• **GOAL OF THE EXERCISE**:
Please print only the top portion of the entries below, ending with the line that contains "Viewport: 1536px width, 1091px height.", exactly as written.

--- SOURCE MATERIAL ---

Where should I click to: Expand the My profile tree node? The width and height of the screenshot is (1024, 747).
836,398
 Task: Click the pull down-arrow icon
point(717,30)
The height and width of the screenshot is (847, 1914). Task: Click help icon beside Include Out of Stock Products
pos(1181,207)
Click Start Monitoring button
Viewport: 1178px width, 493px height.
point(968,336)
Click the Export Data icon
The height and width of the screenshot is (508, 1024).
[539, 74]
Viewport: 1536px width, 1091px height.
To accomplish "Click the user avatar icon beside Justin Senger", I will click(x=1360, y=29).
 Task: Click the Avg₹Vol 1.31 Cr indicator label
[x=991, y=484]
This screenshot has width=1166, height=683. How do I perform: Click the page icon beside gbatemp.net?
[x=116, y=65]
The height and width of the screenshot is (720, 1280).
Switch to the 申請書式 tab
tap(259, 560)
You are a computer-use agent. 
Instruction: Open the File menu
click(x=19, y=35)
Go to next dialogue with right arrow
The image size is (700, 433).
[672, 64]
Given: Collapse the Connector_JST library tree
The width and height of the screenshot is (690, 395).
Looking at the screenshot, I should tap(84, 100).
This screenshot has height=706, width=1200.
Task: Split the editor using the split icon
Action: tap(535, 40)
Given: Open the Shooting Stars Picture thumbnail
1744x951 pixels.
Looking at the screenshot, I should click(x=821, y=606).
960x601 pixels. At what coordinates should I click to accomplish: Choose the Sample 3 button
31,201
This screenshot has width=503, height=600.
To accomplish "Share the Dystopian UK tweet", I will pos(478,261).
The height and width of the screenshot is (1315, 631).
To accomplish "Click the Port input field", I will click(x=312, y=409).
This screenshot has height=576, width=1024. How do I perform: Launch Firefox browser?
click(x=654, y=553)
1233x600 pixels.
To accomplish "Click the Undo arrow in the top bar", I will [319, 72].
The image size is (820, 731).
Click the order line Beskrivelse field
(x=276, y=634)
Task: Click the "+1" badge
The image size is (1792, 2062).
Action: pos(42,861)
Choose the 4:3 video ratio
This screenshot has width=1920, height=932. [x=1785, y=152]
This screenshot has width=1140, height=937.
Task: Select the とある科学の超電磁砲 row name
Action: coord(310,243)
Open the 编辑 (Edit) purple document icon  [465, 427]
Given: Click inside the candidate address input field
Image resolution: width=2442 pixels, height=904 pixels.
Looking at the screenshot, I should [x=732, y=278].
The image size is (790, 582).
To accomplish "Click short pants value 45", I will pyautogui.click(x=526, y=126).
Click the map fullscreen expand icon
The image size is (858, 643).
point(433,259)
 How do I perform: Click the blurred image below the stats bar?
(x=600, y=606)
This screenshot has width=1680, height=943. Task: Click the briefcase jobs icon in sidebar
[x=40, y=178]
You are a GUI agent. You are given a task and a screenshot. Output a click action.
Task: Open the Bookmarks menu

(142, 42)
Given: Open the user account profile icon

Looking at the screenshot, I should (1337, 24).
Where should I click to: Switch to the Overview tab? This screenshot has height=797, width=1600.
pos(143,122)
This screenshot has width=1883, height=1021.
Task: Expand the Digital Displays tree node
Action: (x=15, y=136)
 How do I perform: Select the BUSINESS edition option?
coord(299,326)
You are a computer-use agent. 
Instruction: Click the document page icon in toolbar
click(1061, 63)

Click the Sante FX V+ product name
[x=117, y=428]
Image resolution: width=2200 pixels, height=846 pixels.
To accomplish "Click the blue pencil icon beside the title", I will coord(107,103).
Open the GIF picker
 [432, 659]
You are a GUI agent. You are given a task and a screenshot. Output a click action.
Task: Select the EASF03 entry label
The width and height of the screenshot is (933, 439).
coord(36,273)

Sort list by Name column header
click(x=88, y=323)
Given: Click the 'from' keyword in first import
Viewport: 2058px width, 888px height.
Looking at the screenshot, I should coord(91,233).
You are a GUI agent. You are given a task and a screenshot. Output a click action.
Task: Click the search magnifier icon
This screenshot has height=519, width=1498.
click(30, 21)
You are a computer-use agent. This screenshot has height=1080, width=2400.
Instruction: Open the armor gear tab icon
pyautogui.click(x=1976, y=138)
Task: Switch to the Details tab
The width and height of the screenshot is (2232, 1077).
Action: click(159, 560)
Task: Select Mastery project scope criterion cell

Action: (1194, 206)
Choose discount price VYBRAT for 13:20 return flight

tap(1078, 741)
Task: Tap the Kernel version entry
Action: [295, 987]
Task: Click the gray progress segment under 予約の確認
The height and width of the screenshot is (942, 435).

---

• **EXERCISE OUTPUT**:
Where should I click to: Expand the My profile tree node? The width and height of the screenshot is (1024, 747).
836,398
 Task: Click the pull down-arrow icon
point(717,30)
The height and width of the screenshot is (847, 1914). Task: Click help icon beside Include Out of Stock Products
pos(1181,207)
Click Start Monitoring button
Viewport: 1178px width, 493px height.
point(968,336)
Click the Export Data icon
The height and width of the screenshot is (508, 1024).
[539, 74]
Viewport: 1536px width, 1091px height.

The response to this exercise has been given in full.